- [TASK ITEM]: Print the whole listing below exactly as given, pictures excluded.
* * * * * * *
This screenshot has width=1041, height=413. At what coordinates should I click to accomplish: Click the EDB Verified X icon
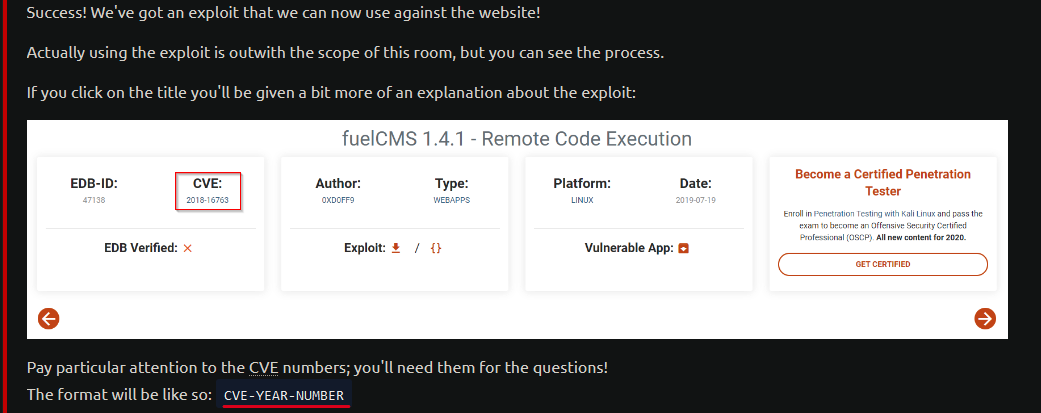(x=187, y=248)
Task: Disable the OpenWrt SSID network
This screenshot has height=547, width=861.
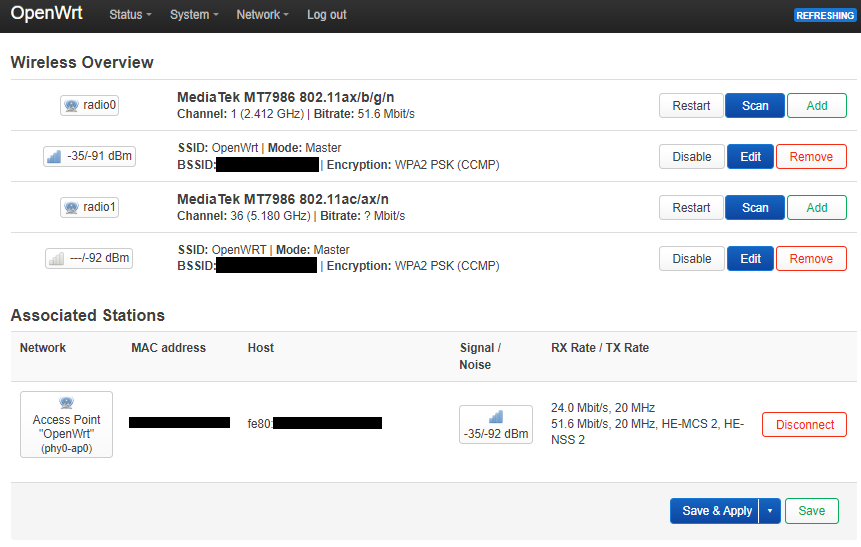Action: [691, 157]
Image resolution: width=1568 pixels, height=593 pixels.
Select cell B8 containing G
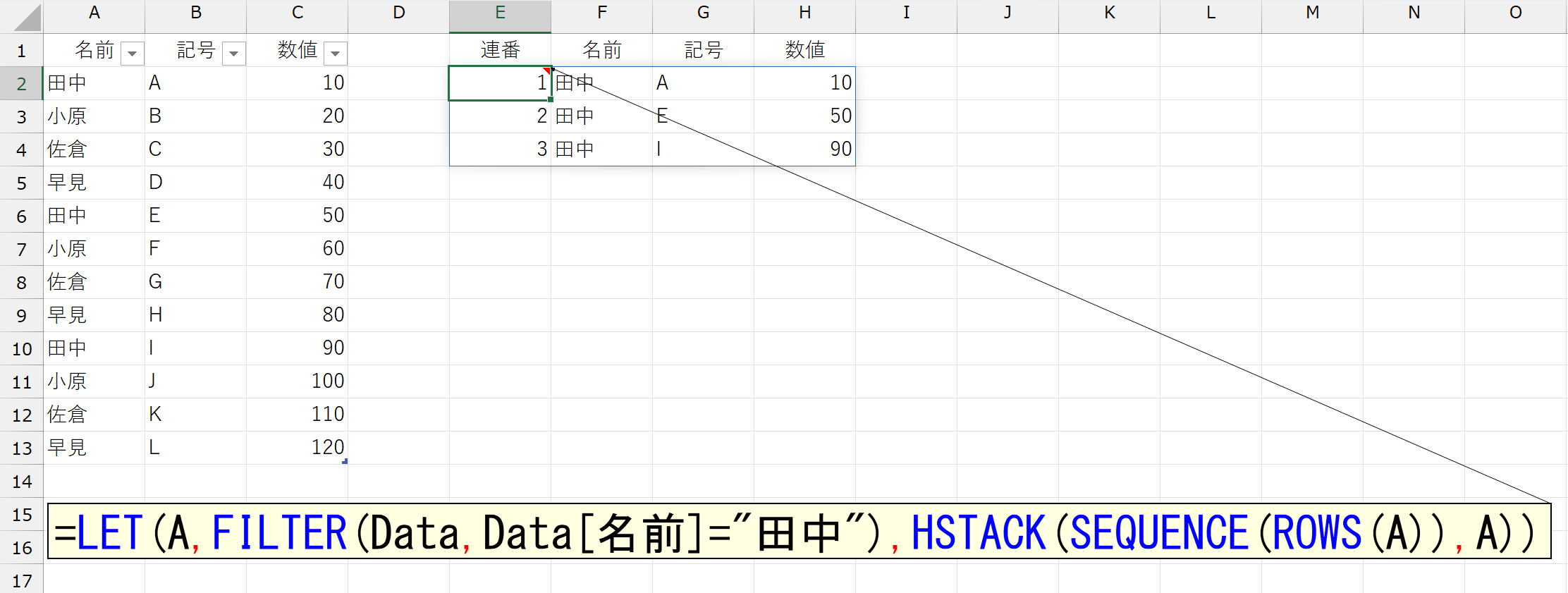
* * * * * * *
- [ANSWER TO THE PROBLEM]:
This screenshot has width=1041, height=413. At what coordinates should I click to accomplish: Click the EDB Verified X icon
(x=187, y=248)
Task: Disable the OpenWrt SSID network
This screenshot has height=547, width=861.
Action: [691, 157]
Image resolution: width=1568 pixels, height=593 pixels.
Select cell B8 containing G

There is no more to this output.